Coach Wooden once again on empathy, without actually saying the word : “I remain convinced to this day that compassion like sincerely caring for your players and maintaining an active interest in their lives and motivations is one of the most important qualities a coach can have.” Once again I single out key words like “caring” and “interest” that, to me, equate with empathy and coaching.

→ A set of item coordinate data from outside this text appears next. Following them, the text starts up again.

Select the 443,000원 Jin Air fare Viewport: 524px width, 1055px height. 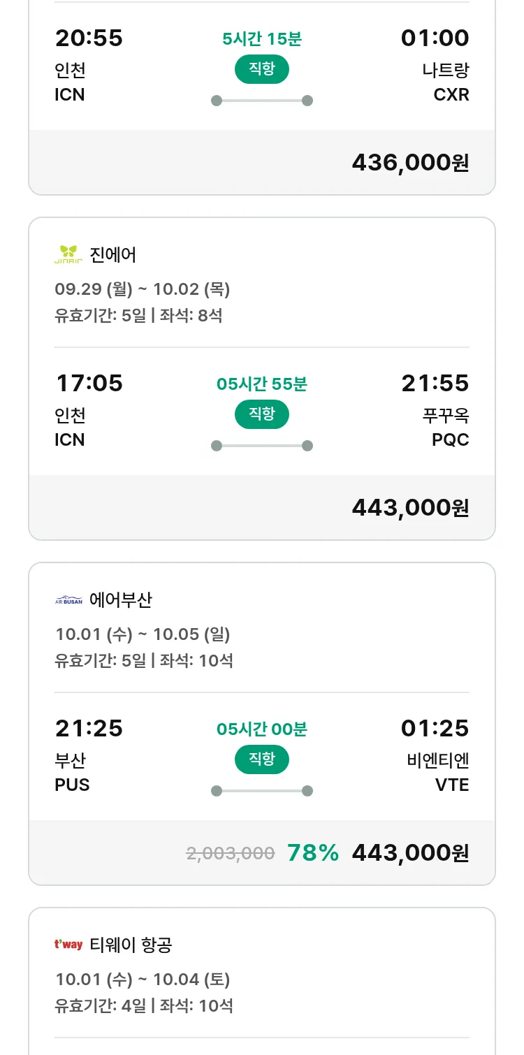click(x=410, y=508)
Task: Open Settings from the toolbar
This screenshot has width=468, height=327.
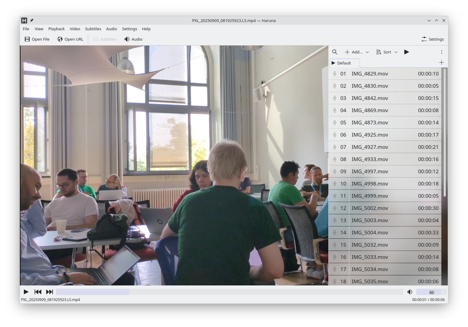Action: tap(432, 39)
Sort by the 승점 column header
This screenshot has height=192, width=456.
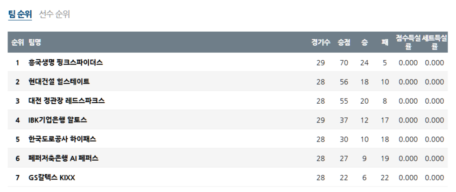coord(344,43)
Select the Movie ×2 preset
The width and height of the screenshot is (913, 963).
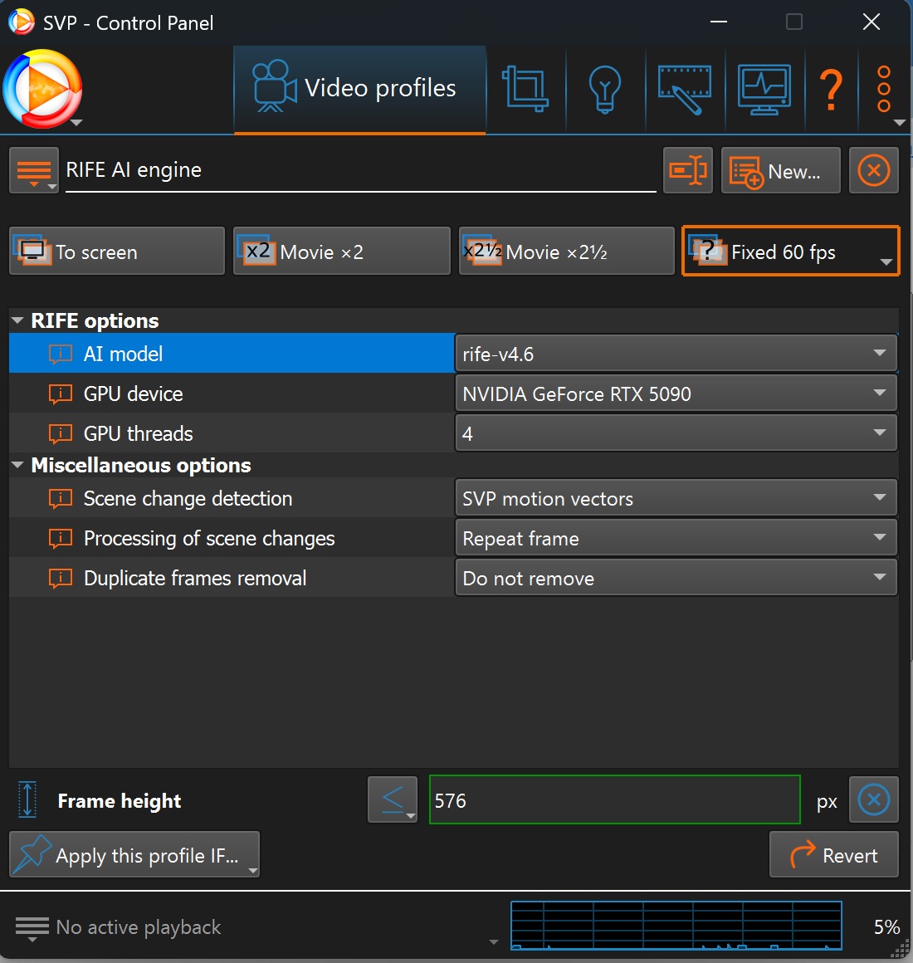tap(341, 252)
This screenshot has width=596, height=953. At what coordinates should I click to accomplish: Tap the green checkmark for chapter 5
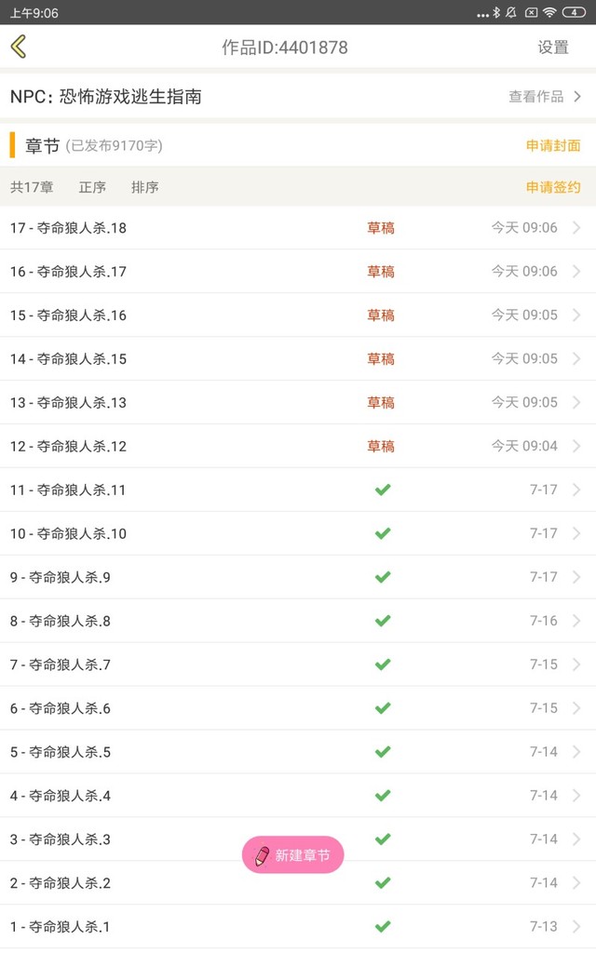382,752
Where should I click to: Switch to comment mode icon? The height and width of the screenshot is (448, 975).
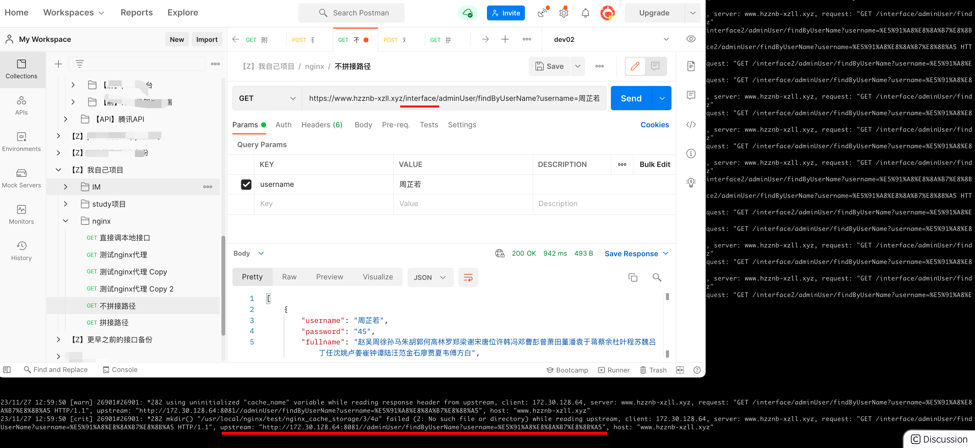click(655, 66)
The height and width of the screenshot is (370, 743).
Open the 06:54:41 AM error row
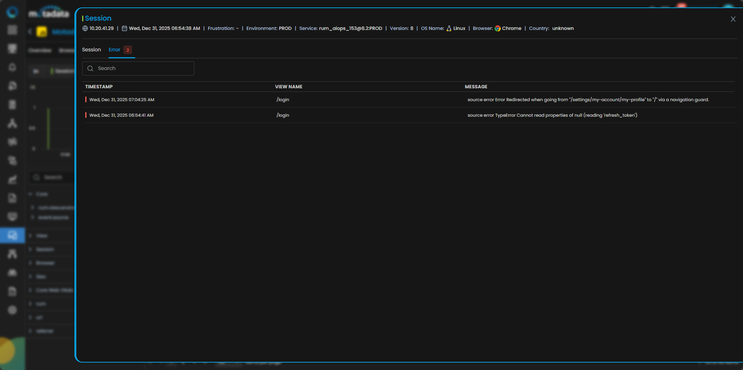tap(121, 115)
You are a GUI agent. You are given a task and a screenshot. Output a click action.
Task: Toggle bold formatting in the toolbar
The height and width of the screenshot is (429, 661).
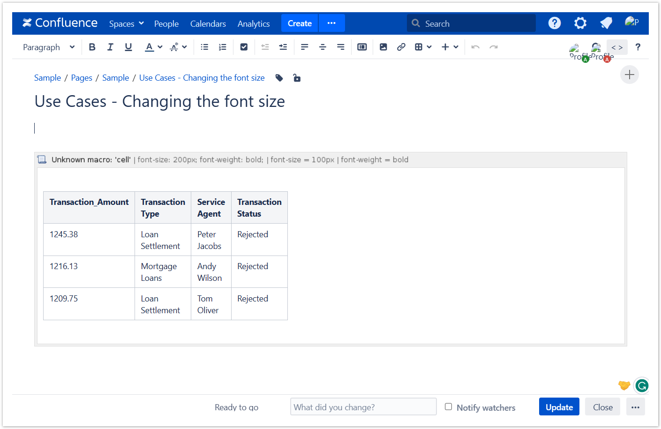tap(92, 47)
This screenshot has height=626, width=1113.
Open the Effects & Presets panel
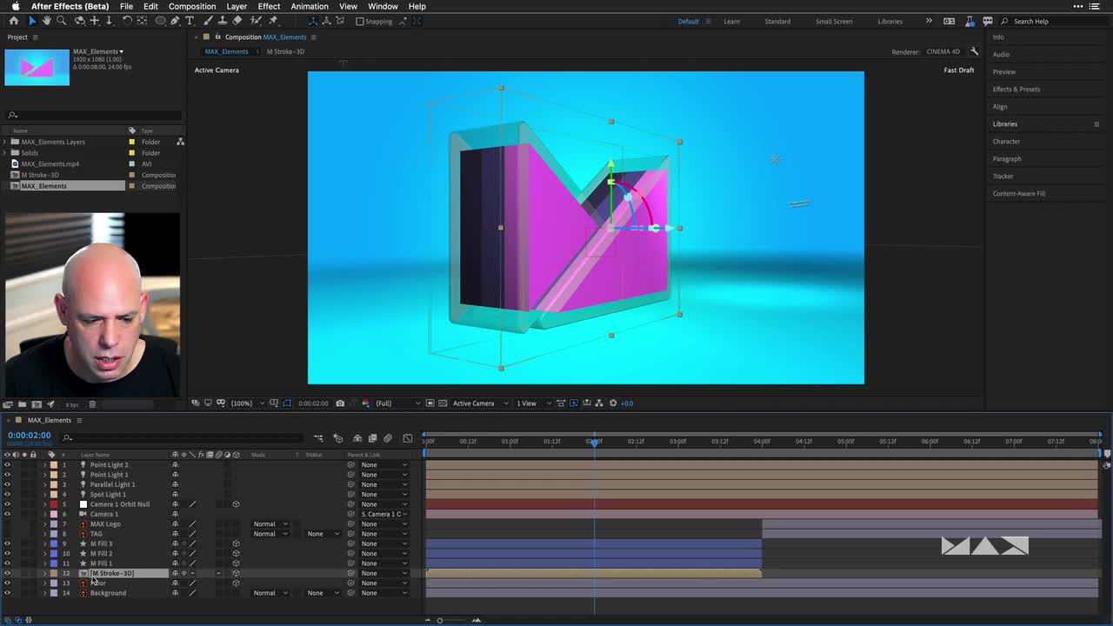click(1016, 89)
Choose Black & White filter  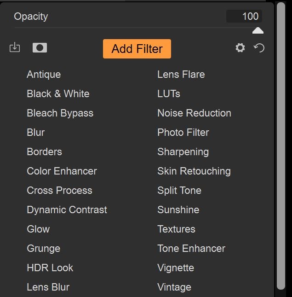coord(58,94)

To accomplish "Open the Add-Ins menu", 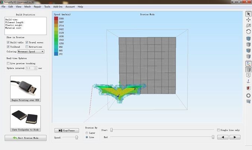I will [58, 7].
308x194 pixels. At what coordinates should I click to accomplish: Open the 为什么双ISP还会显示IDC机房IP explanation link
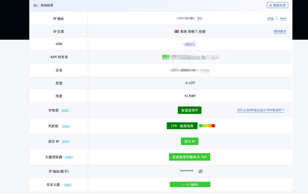tap(260, 110)

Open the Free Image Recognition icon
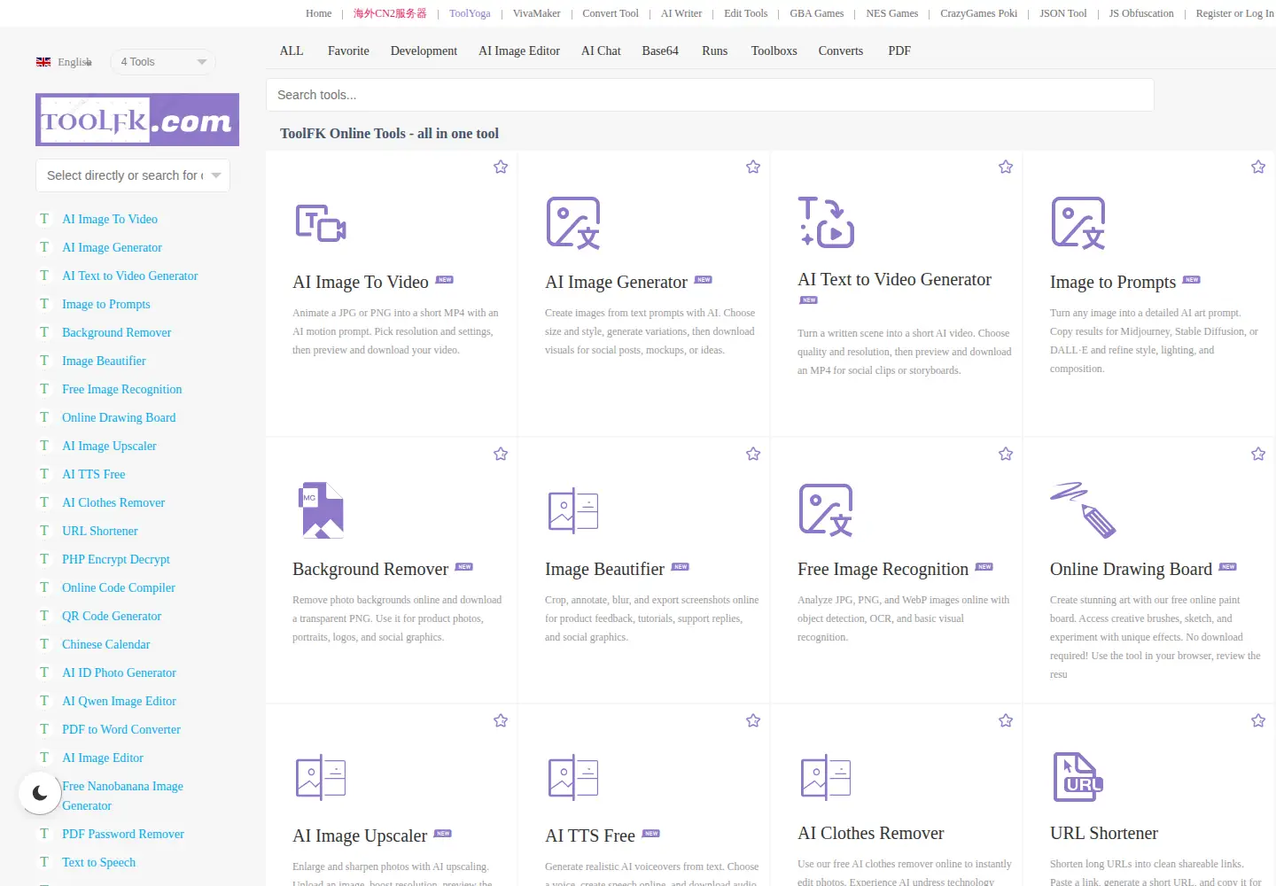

Two other modern-day coaching experts who would be amazing to observe if they coached in the media business provide similar lessons on coaching effectiveness. One is Coach K (Mike Krzyzewski) of Duke, who fosters the “connection culture,” where a shared identity, empathy, and understanding moves a group of diverse individuals to a better team connection. The other is Joe Madden, the manager of the Chicago Cubs whose core philosophy as a leader, mentor, and coach is that as a manager it’s not about you. It’s about listening and encouraging with a firm and steady hand.

2 COMMENTS

  1. While Buzz may not be having the experiences – personally – there are still a thousand PD’s who are placed in a “coaching” position within their organizations.
    Talent is reluctant to pay much attention, even as they have to pretend to do so, and for a number of reasons:
    The talent already knows they are being suppressed – if not oppressed – into irrelevancy. This, while too many PD’s would lack credibility. But, as is mostly the case, they do have some authority – a disheartening circumstance.
    As a result, the PD’s are delivering questionable material based on old-school dogma – while providing little, valuable and useful strategies for better communications. “Slow down!” however, is still a bit of info that should be applied in many cases.
    I think Buzz might agree that, too often, “talent” don’ trust nobody – and is fearful of everybody.